Recently, I’ve been working through Project Euler in order to improve my core programming skills.

One of those recurring problems requires efficiently calculating and testing for prime numbers. The first algorithm that comes to mind is The Sieve of Eratosthenes. The Sieve, is one of many prime sieves, and is a simple yet time efficient algorithm for finding all the primes below a certain limit.

## The Algorithm

- Make a table one entry for every number \(2 \leq n \leq limit\)
- Starting at 2, cross out all multiples of 2, not counting 2 itself.
- Move up to the next number that hasn’t been crossed out
- Repeat Step 2-3 up till \(\sqrt(n)\)

The Sieve of Eratosthenes can be shown to have a time complexity of \(\mathcal{O}(n\log{}\log{n})\).

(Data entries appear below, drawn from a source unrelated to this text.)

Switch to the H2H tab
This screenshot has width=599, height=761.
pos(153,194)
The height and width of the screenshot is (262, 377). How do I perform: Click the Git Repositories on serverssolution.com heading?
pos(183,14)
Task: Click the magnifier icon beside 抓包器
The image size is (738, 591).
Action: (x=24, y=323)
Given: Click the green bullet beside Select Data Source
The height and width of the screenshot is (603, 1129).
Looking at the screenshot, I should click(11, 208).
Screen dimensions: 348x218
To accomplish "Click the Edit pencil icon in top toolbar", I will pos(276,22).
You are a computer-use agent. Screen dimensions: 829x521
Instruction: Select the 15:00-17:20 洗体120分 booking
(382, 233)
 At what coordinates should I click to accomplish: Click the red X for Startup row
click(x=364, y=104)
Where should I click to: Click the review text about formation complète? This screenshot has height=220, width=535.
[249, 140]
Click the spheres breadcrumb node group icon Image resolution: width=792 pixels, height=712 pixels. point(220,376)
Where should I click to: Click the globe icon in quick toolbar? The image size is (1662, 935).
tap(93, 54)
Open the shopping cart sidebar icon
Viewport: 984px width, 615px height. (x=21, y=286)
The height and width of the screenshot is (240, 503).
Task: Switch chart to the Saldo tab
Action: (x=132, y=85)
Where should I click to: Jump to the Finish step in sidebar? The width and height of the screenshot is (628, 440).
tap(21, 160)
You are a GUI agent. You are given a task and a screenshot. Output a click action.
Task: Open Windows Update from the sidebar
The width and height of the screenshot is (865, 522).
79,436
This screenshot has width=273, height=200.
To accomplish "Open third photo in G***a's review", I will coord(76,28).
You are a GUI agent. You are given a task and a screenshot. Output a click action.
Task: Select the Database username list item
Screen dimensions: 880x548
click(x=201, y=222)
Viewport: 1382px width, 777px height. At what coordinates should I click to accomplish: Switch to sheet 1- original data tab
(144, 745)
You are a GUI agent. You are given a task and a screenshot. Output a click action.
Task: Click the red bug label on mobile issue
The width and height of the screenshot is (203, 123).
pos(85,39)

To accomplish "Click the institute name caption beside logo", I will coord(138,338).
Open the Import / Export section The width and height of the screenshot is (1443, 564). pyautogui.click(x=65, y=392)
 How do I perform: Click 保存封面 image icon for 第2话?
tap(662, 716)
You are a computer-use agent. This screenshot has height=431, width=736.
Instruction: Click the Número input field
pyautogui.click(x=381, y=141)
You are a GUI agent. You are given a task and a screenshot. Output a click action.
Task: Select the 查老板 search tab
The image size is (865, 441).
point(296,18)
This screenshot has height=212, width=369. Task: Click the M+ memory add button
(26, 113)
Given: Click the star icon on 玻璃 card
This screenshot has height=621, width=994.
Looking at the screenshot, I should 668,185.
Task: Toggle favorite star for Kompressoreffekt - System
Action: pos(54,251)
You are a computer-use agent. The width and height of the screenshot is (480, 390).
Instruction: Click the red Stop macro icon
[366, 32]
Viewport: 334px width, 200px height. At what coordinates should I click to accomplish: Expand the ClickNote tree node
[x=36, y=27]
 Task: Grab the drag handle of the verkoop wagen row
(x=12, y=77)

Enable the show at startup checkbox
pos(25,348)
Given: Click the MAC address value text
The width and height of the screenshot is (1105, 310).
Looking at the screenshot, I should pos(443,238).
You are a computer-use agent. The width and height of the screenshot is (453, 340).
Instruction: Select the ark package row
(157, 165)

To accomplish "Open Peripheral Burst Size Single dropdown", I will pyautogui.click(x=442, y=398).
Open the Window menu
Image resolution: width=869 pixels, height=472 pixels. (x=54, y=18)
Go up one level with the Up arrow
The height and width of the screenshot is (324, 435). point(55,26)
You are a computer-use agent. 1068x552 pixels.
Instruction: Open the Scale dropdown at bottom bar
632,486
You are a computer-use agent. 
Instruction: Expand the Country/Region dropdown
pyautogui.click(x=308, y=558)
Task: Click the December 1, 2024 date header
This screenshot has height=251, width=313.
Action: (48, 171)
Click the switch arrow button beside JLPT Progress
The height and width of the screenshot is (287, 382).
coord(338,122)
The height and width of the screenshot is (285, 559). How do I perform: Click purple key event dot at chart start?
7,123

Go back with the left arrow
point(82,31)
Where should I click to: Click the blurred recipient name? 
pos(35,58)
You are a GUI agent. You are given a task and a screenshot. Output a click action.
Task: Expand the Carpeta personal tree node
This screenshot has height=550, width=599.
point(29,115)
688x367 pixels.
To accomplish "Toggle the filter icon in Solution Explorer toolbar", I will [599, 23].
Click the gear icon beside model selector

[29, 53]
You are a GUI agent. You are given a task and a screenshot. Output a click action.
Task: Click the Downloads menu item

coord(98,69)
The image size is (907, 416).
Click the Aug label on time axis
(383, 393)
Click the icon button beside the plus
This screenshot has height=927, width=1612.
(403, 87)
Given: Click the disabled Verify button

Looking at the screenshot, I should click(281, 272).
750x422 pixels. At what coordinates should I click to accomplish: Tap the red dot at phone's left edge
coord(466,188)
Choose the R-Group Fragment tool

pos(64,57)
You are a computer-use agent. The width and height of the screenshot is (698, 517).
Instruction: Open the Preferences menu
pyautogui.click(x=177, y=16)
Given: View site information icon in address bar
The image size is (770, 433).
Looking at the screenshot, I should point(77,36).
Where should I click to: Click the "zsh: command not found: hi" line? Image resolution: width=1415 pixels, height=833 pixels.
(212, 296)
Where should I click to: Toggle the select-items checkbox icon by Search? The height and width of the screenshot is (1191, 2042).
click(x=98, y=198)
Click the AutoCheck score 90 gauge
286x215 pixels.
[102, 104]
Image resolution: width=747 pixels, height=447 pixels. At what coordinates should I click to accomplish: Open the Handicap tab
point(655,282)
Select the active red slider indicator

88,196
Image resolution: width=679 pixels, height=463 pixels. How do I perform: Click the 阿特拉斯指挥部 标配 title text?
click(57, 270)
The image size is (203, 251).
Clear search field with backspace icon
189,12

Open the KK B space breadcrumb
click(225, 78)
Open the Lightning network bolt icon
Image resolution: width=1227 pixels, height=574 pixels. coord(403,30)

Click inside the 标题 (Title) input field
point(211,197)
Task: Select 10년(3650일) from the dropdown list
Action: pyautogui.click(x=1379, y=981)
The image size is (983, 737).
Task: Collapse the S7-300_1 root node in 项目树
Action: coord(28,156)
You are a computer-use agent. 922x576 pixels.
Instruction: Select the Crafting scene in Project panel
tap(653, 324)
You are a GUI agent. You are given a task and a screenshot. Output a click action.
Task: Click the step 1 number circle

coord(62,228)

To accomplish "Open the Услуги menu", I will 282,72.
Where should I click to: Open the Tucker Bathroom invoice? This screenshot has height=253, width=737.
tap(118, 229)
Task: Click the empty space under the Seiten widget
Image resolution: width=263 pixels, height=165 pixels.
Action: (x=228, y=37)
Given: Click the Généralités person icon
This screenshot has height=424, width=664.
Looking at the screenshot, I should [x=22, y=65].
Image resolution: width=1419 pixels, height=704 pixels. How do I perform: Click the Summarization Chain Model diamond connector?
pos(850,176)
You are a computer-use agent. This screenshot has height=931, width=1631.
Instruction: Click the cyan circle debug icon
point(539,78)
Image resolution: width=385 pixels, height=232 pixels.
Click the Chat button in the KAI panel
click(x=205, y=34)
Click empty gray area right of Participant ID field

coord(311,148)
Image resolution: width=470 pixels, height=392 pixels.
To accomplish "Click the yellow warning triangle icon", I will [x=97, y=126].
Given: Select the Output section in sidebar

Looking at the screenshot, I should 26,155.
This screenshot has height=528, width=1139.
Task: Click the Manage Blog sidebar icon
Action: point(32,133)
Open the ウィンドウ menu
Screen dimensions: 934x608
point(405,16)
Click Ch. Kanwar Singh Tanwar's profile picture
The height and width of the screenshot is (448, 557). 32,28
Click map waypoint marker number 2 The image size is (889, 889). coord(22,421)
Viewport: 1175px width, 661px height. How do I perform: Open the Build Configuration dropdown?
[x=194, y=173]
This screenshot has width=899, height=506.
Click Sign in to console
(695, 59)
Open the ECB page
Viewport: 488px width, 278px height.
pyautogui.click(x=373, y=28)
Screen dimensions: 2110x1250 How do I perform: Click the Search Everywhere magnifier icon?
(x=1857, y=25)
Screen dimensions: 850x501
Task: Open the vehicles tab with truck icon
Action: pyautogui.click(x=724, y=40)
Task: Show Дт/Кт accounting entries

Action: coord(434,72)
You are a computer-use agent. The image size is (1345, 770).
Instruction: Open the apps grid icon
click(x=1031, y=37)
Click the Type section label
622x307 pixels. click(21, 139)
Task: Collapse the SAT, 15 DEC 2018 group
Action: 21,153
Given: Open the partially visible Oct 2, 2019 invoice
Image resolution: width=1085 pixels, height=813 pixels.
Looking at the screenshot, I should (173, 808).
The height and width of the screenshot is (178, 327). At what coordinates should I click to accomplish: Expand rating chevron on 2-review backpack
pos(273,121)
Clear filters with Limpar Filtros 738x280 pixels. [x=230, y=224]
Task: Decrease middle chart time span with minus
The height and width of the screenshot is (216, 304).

Visually we can depict each loop removing values from the list of real numbers until all that is left are the primes.

Unfortunately, this solution starts to become less viable for larger problem sizes.

Since it requires a table of every
number to the last integer in memory, the space complexity of sieves generally
grows in the order of \(\mathcal{O}(n)\). In order to deal with memory issues
there are sieve algorithms called `segmented sieves`

which map and distribute
the problem into smaller sizes and are computed in parallel.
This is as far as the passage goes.